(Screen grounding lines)
============

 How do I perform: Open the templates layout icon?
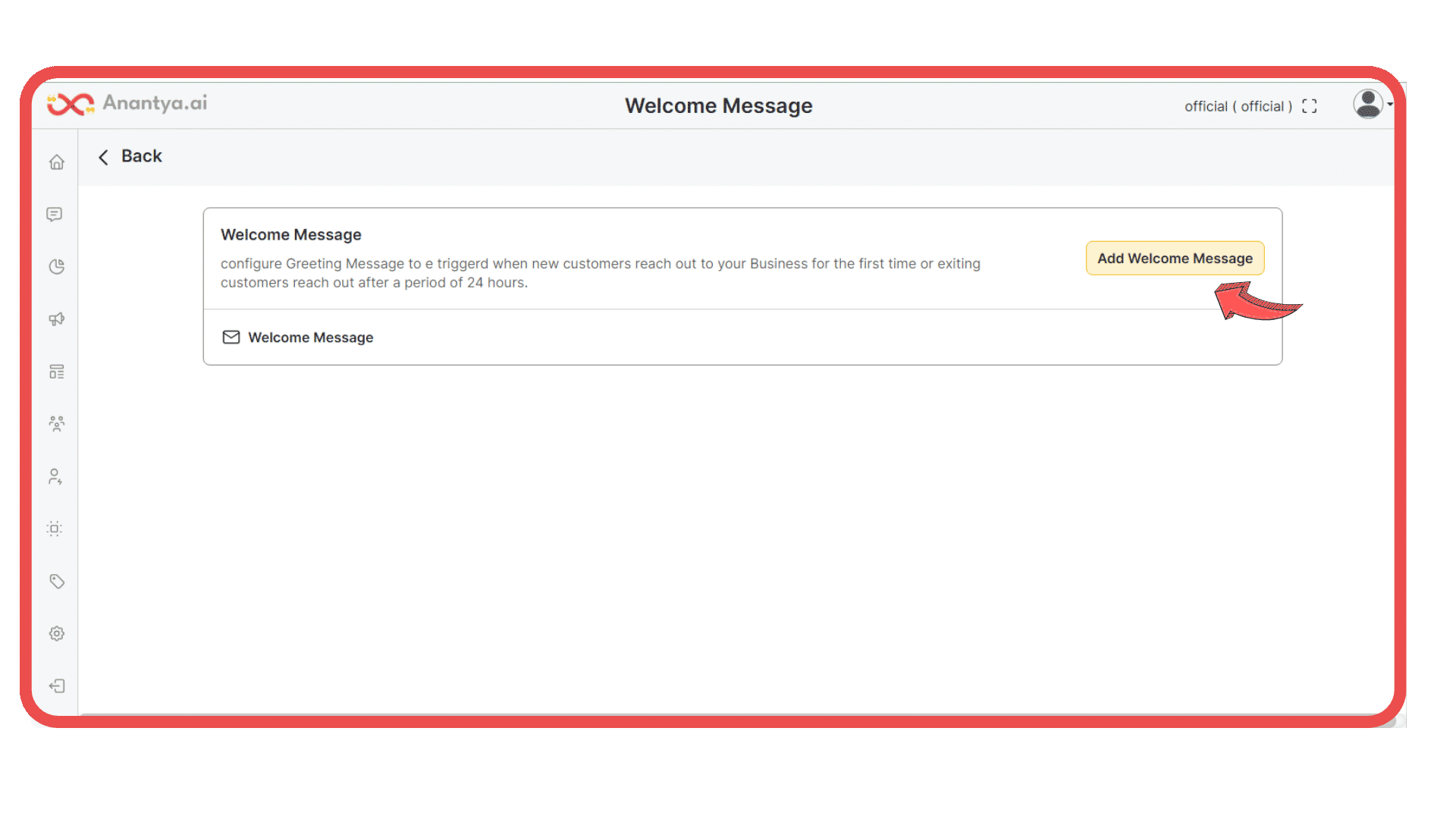pyautogui.click(x=57, y=372)
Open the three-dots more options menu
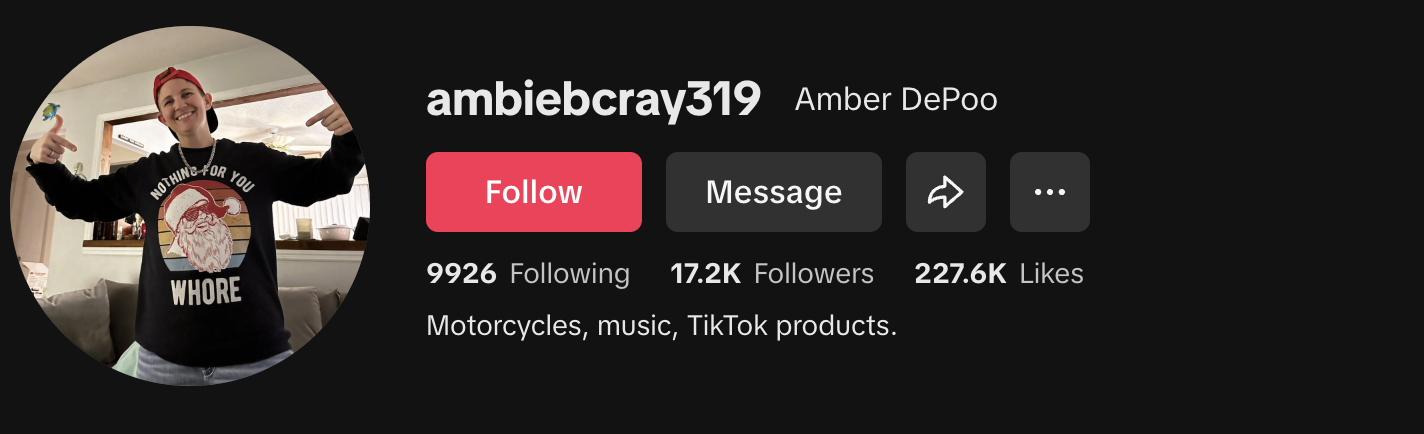This screenshot has width=1424, height=434. pyautogui.click(x=1050, y=192)
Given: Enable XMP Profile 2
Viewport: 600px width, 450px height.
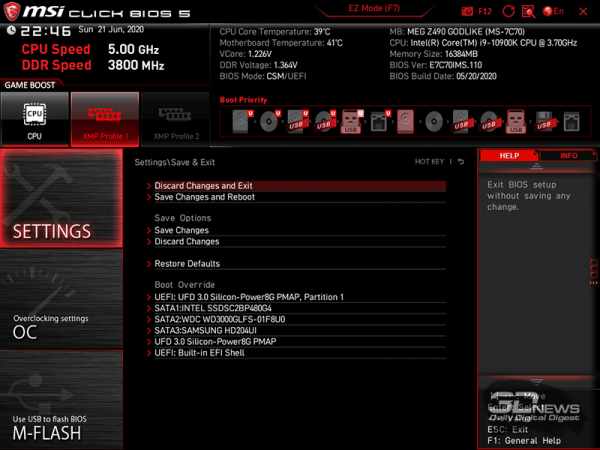Looking at the screenshot, I should click(x=175, y=118).
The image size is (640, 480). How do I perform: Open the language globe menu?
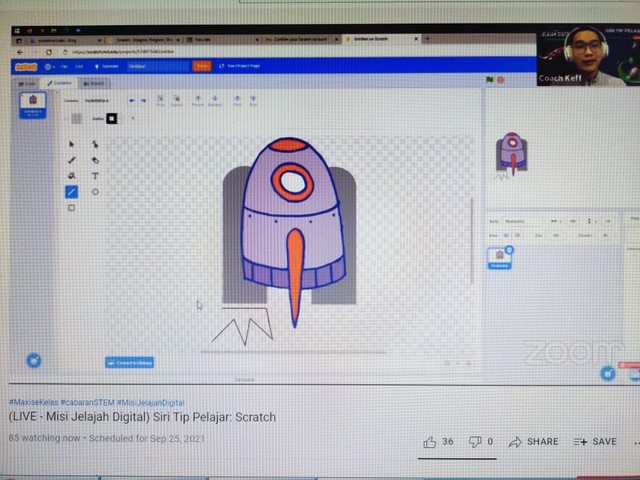[x=49, y=66]
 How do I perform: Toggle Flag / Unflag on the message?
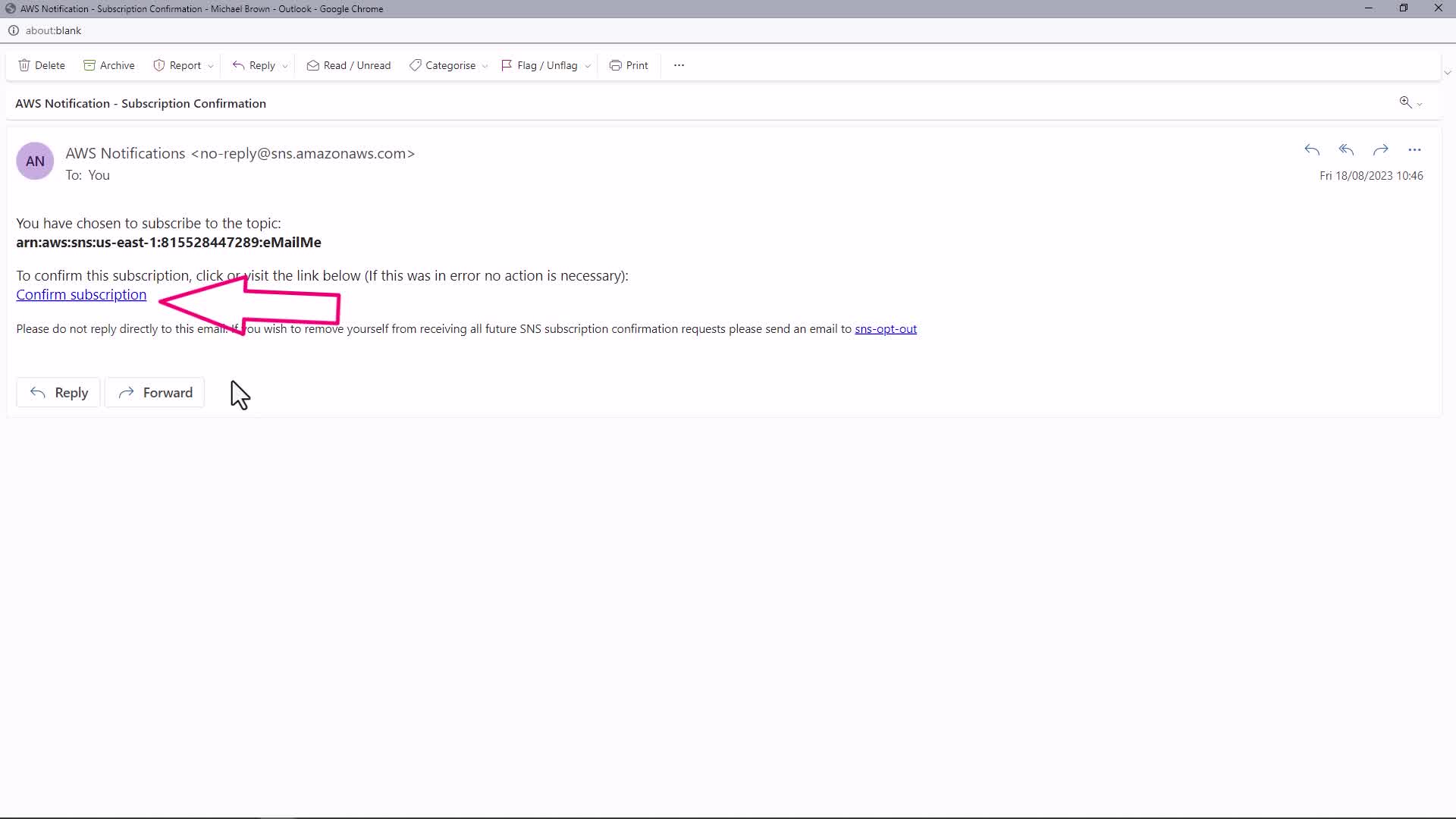click(539, 65)
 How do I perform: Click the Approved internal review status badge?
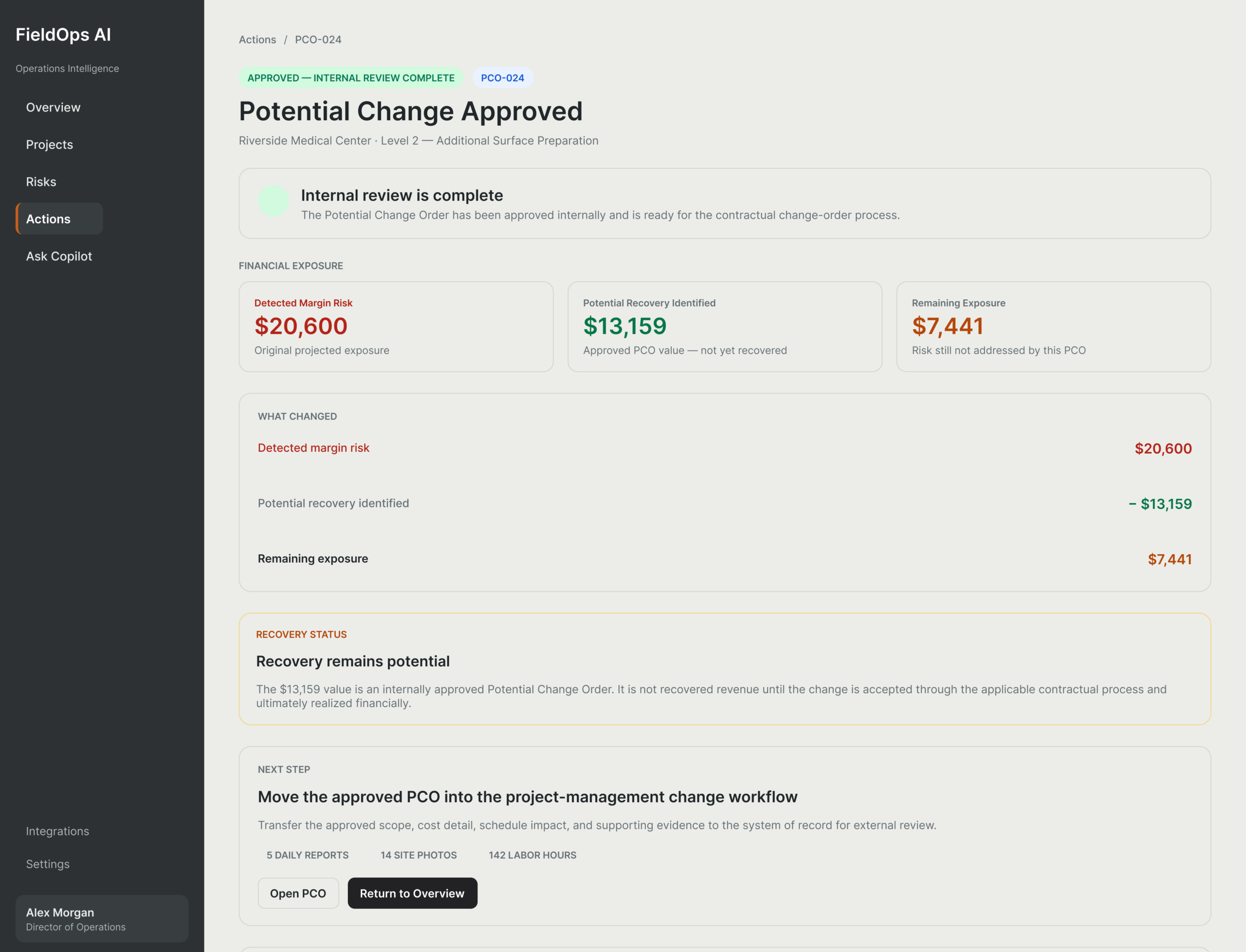tap(351, 78)
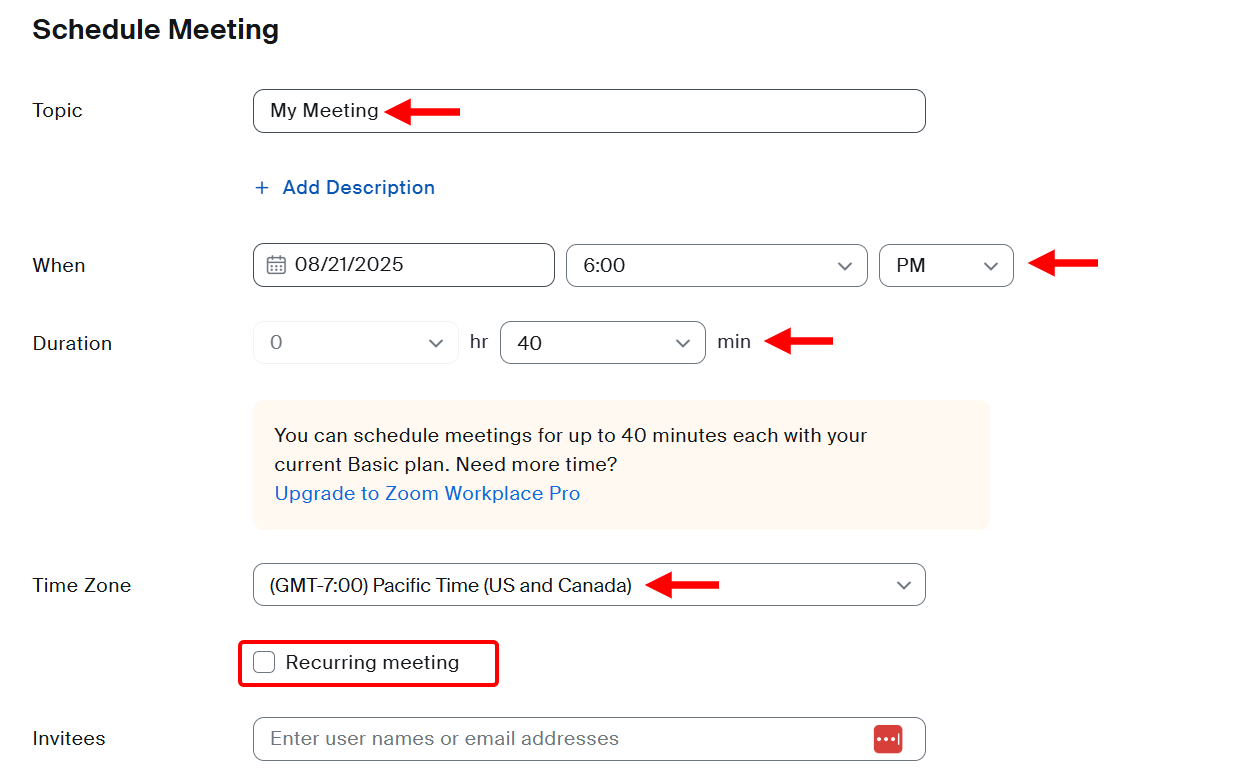Open the Pacific Time zone dropdown

click(x=589, y=585)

============

■ **Problem to solve**:
Copy out the lines above word for word, omitting the pictures.

■ **Written response**:
 How do I perform: Open the templates layout icon?
pyautogui.click(x=57, y=372)
Open the three-dots more options menu
This screenshot has width=1424, height=434. pyautogui.click(x=1050, y=192)
Given: Enable XMP Profile 2
Viewport: 600px width, 450px height.
Looking at the screenshot, I should click(x=175, y=118).
The image size is (640, 480). How do I perform: Open the language globe menu?
[x=49, y=66]
 How do I perform: Toggle Flag / Unflag on the message?
click(539, 65)
 How do I perform: Click the Approved internal review status badge?
tap(351, 78)
Open the Pacific Time zone dropdown

click(x=589, y=585)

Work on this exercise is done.